Facial expression recognition in videos using hybrid CNN & ConvLSTM

Affiliations

Facial expression recognition in videos using hybrid CNN & ConvLSTM

Rajesh Singh et al. Int J Inf Technol. 2023.

Abstract

The three-dimensional convolutional neural network (3D-CNN) and long short-term memory (LSTM) have consistently outperformed many approaches in video-based facial expression recognition (VFER). The image is unrolled to a one-dimensional vector by the vanilla version of the fully-connected LSTM (FC-LSTM), which leads to the loss of crucial spatial information. Convolutional LSTM (ConvLSTM) overcomes this limitation by performing LSTM operations in convolutions without unrolling, thus retaining useful spatial information. Motivated by this, in this paper, we propose a neural network architecture that consists of a blend of 3D-CNN and ConvLSTM for VFER. The proposed hybrid architecture captures spatiotemporal information from the video sequences of emotions and attains competitive accuracy on three FER datasets open to the public, namely the SAVEE, CK + , and AFEW. The experimental results demonstrate excellent performance without external emotional data with the added advantage of having a simple model with fewer parameters.
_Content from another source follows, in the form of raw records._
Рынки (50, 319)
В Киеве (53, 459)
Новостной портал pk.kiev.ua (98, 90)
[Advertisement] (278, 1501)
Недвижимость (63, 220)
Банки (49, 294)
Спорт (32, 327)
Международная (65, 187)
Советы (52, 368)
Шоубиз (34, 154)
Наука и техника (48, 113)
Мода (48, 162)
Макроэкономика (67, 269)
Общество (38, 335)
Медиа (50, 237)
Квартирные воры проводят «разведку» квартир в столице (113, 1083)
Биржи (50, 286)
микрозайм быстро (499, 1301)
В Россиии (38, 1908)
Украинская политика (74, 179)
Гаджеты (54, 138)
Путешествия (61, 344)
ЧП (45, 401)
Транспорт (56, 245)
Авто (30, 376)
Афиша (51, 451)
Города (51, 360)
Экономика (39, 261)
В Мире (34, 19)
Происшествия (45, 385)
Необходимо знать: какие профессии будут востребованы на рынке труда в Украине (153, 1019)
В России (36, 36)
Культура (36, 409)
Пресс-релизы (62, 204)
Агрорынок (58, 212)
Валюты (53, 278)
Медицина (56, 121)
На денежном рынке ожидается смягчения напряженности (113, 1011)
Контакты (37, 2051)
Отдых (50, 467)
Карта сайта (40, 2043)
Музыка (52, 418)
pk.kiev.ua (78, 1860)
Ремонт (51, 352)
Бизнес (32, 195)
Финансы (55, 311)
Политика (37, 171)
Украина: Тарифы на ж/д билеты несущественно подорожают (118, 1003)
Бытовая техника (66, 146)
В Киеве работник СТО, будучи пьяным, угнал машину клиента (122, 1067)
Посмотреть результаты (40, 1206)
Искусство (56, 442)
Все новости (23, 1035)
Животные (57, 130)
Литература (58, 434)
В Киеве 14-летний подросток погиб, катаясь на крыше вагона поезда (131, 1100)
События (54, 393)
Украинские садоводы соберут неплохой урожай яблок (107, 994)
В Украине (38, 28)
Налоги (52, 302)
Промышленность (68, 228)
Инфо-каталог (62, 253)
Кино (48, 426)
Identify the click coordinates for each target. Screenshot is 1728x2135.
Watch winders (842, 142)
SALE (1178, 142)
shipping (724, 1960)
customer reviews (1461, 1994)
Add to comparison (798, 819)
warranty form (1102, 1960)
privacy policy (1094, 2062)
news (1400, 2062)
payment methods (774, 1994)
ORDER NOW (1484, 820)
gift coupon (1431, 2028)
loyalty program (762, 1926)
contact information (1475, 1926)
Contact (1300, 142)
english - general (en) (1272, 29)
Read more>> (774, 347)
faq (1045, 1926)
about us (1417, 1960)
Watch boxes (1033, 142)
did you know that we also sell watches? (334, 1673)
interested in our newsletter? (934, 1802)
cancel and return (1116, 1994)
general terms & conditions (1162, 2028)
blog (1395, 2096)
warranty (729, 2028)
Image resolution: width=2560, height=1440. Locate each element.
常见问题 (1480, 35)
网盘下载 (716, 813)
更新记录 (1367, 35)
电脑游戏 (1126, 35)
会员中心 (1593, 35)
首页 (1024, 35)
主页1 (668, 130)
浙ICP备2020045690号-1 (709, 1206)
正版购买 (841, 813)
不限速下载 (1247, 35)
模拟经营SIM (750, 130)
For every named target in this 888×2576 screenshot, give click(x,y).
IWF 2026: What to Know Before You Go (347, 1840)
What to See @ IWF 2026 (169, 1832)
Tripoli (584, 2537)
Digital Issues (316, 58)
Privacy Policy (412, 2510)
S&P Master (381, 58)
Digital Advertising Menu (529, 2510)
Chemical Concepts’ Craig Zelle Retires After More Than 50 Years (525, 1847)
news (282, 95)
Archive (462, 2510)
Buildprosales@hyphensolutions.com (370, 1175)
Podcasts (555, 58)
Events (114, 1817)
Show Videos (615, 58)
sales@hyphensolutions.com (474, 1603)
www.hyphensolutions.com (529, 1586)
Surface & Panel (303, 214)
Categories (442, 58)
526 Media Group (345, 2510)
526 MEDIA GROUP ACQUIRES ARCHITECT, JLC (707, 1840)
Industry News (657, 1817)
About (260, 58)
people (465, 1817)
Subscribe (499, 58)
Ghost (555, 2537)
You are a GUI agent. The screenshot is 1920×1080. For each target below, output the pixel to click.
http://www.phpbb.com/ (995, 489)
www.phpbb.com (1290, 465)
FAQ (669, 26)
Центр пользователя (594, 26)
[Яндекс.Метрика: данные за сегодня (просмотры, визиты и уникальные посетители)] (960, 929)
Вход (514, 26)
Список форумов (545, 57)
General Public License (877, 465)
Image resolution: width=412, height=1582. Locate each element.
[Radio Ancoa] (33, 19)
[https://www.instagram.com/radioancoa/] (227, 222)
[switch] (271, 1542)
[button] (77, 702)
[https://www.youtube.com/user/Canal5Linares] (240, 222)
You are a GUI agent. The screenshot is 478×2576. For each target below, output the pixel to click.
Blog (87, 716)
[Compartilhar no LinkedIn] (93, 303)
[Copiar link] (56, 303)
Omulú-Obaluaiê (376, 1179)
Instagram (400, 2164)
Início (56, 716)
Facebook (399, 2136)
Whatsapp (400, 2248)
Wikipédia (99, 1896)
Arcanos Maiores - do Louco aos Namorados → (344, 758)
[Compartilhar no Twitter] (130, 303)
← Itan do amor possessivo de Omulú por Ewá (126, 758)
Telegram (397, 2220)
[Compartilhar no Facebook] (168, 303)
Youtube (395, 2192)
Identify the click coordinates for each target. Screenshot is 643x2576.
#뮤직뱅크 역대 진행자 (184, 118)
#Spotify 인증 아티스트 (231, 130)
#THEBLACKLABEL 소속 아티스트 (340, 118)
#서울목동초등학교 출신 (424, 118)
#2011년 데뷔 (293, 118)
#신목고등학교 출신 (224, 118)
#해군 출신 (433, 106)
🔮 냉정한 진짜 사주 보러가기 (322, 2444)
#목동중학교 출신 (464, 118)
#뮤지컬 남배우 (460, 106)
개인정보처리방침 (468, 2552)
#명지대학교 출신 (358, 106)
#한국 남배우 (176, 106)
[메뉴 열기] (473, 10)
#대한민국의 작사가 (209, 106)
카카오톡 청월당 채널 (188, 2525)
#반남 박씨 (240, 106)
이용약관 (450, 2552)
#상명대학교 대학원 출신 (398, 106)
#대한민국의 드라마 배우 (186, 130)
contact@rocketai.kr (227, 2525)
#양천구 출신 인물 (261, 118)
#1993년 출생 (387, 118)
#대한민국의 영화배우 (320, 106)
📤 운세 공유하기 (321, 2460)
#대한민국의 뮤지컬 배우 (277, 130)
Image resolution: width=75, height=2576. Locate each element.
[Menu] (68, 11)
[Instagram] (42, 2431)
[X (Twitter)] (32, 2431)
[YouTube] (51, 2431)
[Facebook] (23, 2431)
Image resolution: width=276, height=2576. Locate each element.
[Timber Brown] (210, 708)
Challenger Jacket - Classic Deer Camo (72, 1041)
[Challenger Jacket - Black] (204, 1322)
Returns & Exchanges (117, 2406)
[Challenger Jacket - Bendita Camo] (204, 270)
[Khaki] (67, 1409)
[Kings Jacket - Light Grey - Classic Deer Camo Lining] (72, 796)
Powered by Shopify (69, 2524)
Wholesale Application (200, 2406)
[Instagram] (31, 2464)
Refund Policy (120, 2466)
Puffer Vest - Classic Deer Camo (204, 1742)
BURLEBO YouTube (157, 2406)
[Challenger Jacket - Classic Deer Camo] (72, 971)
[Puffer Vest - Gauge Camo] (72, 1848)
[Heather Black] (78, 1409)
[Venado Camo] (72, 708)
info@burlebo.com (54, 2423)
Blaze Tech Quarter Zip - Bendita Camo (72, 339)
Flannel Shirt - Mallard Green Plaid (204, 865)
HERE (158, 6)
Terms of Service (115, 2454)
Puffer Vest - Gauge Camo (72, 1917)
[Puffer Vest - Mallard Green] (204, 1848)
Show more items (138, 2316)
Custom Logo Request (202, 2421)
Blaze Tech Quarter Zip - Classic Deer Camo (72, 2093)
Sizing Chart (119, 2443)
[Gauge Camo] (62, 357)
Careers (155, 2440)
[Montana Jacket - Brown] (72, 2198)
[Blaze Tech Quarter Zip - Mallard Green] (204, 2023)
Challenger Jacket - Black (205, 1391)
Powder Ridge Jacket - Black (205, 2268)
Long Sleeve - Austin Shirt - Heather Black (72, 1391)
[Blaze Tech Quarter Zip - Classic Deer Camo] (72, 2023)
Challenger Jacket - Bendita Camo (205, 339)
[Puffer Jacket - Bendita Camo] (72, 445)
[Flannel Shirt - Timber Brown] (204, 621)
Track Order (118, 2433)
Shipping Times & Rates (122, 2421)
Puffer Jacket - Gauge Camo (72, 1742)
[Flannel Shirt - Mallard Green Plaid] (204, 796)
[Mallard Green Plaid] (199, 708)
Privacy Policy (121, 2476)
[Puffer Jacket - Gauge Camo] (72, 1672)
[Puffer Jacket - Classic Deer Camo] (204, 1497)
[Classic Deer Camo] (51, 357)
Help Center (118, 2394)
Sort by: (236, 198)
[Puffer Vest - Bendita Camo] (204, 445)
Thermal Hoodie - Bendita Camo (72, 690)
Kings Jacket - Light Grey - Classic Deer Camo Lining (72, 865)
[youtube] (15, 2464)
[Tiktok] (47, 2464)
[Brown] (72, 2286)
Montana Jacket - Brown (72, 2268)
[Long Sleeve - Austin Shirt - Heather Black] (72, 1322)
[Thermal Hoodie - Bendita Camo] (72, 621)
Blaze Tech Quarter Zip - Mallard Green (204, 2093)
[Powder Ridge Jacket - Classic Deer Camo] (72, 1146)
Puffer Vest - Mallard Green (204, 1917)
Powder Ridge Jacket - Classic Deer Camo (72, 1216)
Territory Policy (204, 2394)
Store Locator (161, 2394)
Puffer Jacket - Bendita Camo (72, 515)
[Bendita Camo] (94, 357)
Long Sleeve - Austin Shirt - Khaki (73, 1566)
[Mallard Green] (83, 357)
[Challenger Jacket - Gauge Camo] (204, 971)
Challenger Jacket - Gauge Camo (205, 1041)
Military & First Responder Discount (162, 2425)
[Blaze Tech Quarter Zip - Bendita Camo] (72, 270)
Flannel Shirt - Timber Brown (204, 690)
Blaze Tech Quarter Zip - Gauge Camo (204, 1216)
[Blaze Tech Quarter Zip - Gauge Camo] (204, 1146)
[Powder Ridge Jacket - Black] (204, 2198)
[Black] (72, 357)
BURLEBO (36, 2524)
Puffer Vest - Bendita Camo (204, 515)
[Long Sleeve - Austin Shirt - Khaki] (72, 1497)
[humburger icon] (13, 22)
Moreover, unlike the state-of-the-art deep learning models, our designed FER pipeline improves execution speed by many factors while achieving competitive recognition accuracy. Hence, the proposed FER pipeline is an appropriate candidate for recognizing facial expressions on resource-limited embedded platforms for real-time applications.

Keywords: 3D convolutional neural networks (3D-CNN); Convolutional LSTM (ConvLSTM); Long short-term memory (LSTM); Video-based facial expression recognition (VFER).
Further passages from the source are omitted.